Beekeepers already work with nature. They just go a few necessary steps further to ensure their survival.
Sticking a colony in a hive and then leaving them to their own devices isn't beekeeping in my opinion. It's a feral colony in a man made object. Certainly isn't husbandry anymore. May as well be in a tree.
Ok, so why are you here in the treatment free section? Just to give us your definition of beekeeping?
'Husbandry' has two meanings. The first is the 'husbandry' of the genes down through the generations. It refers to the age-old and essential practice of choosing only the best individuals to mate, and carry the bloodline forward. This, selective mating, is what makes livestock farming possible.
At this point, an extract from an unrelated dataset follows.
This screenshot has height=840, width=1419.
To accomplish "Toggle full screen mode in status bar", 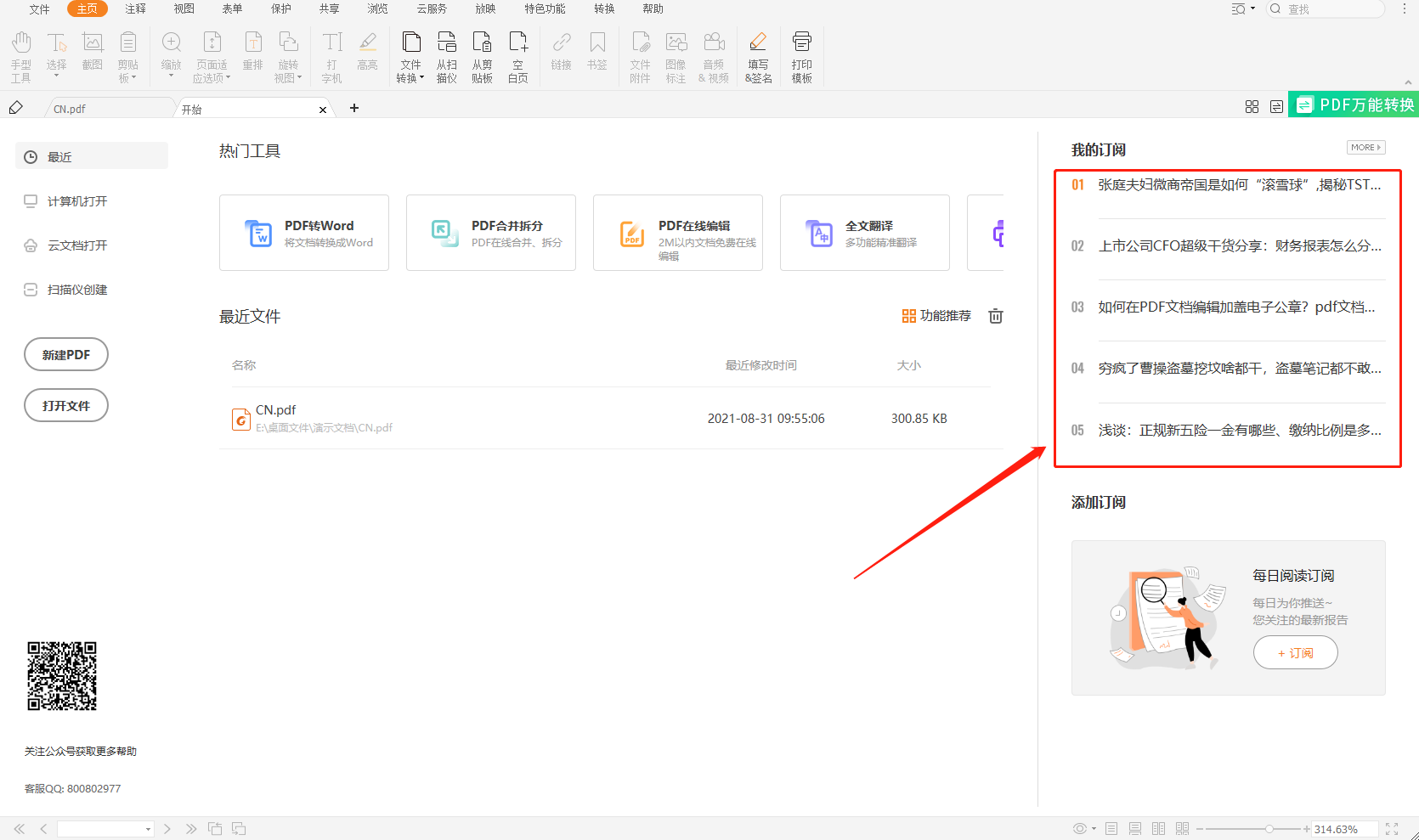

It is the care of the genes, the strain, down through the generations, that produce the livestock- for present benefit, and for the future of the son who will inherit the operation.
This is taking care of livestock in its deepest and most essential sense.
Selective mating is a direct imitation of natural selection. It weeds out the weak, the unproductive, and the disease-prone, and thus maximises the chances of having healthy and productive animals.
The second meaning is the simple care of individuals and farm populations.
Try to take this idea in:
If you keep weak and sickly individuals alive, and allow them to send their genes into the next and future generations, you will weaken those future generations.
I can see this is all unfamiliar to you. Can I ask you to take time to think about what is the standard, and science-based, understanding of the facts of inherited traits, and the direct parallel between natural selection for the fittest strains and the standard husbandry practice of closed selective mating?
Once you have a grip on those things we will be able to speak about the special case of honeybees. Until then it would be pointless.